Let n \geq 1 be an integer and let f : [0,1] \rightarrow \mathbb{R} be a continuous function. Suppose that \bigintsss_0^1 x^k f(x) \; \mathrm{d}x = 1 for all 0 \leq k \leq n-1. Show that

    \[\int_0^1 (f(x))^2 \mathrm{d}x \geq n^2\]


We begin by a lemma:

Lemma: For an integer n \geq 1 the n\times n  Hilbert matrix is defined by \mathcal{H}_n=[a_{ij}] where

    \[a_{ij}=\frac{1}{i+j-1} \quad , \quad 1 \leq i,j \leq n\]

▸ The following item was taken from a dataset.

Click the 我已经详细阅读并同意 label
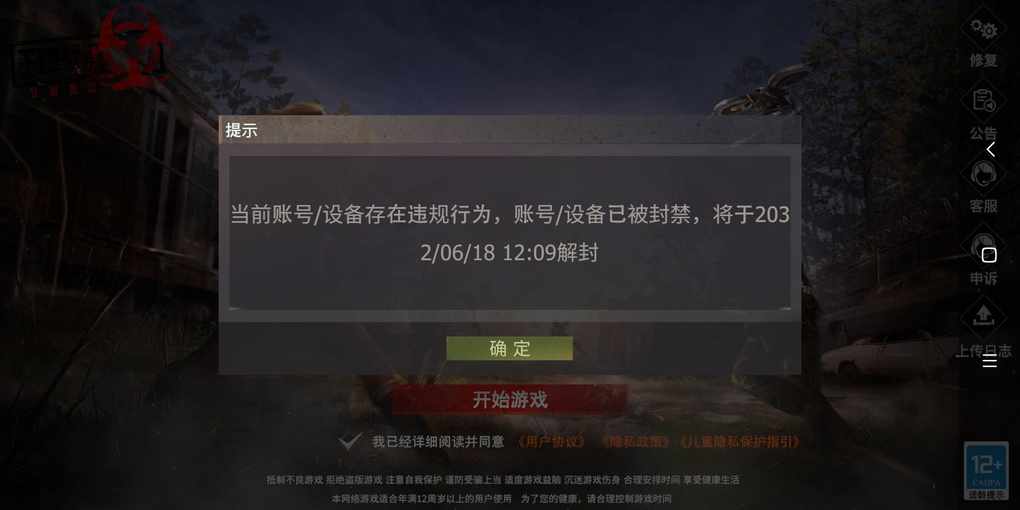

It is known that \mathcal{H}_n is invertible and if \mathcal{H}_n^{-1}=[b_{ij}] then \sum \limits_{i,j}b_{ij}=n^2.

Since \mathcal{H}_n , the n\times n  Hilbert matrix ,  is invertible there exist real numbers p_0, p_1, \dots , p_{n-1} such that

    \[\sum_{i=1}^n\frac{p_{i-1}}{i+j-1}=1 \quad ,\quad 1 \leq j \leq n.\]

So the polynomial p(x)=\sum \limits_{k=0}^{n-1}p_k x^k satisfies the conditions

    \[\int_0^1x^k p(x) \, \mathrm{d} x =1 \quad , \quad 0 \leq k \leq n-1\]

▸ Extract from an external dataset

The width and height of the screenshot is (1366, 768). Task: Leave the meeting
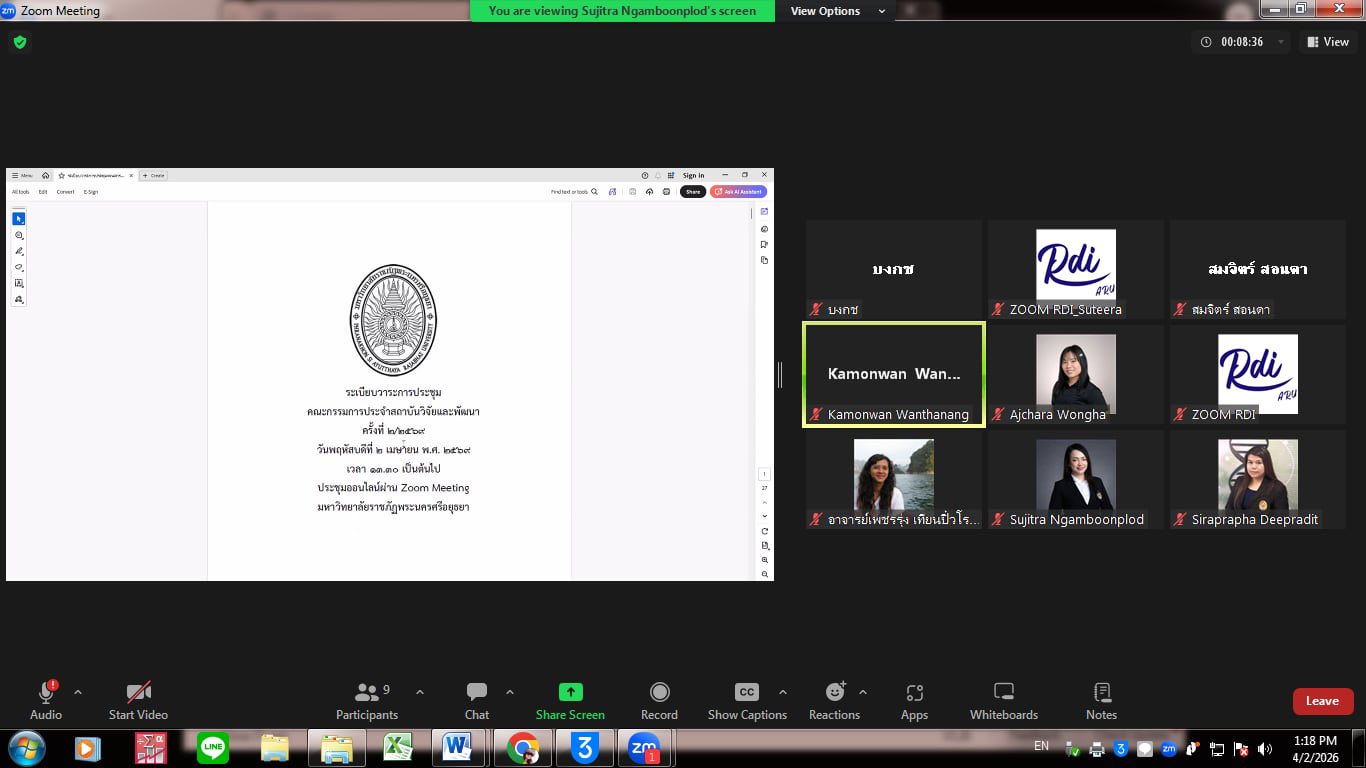(1322, 701)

Clearly \sum \limits_{k=0}^{n-1}p_k  is the sum of all the entries of \mathcal{H}_n^{-1} and so \sum \limits_{k=0}^{n-1}p_k=n^2. Now let f be a real-valued continuous function on [0,1] such that

    \[\int_0^1x^kf(x) \, \mathrm{d}x = 1 \quad , \quad 0 \leq k \leq n-1\]

Let p(x) be the above polynomial.Then since

    \[\left(f(x))^2-2f(x)p(x)+(p(x) \right)^2 =\left(f(x)-p(x) \right)^2 \geq 0\]

integrating gives:

    \begin{align*} \int_0^1 (f(x))^2 \; \mathrm{d}x &\geq 2\int_0^1f(x)p(x) \; \mathrm{d}x -\int_0^1(p(x))^2 \;\mathrm{d}x \\ &=2\sum_{k=0}^{n-1}p_k \int_0^1 x^kf(x) \;\mathrm{d}x- \sum_{k=0}^{n-1}p_k\int_0^1x^kp(x)\; \mathrm{d}x \\ &= 2\sum_{k=0}^{n-1}p_k-\sum_{k=0}^{n-1}p_k \\ &=\sum_{k=0}^{n-1}p_k \\ &=n^2 \end{align*}

and the result follows.

The exercise along with its solution was taken from here.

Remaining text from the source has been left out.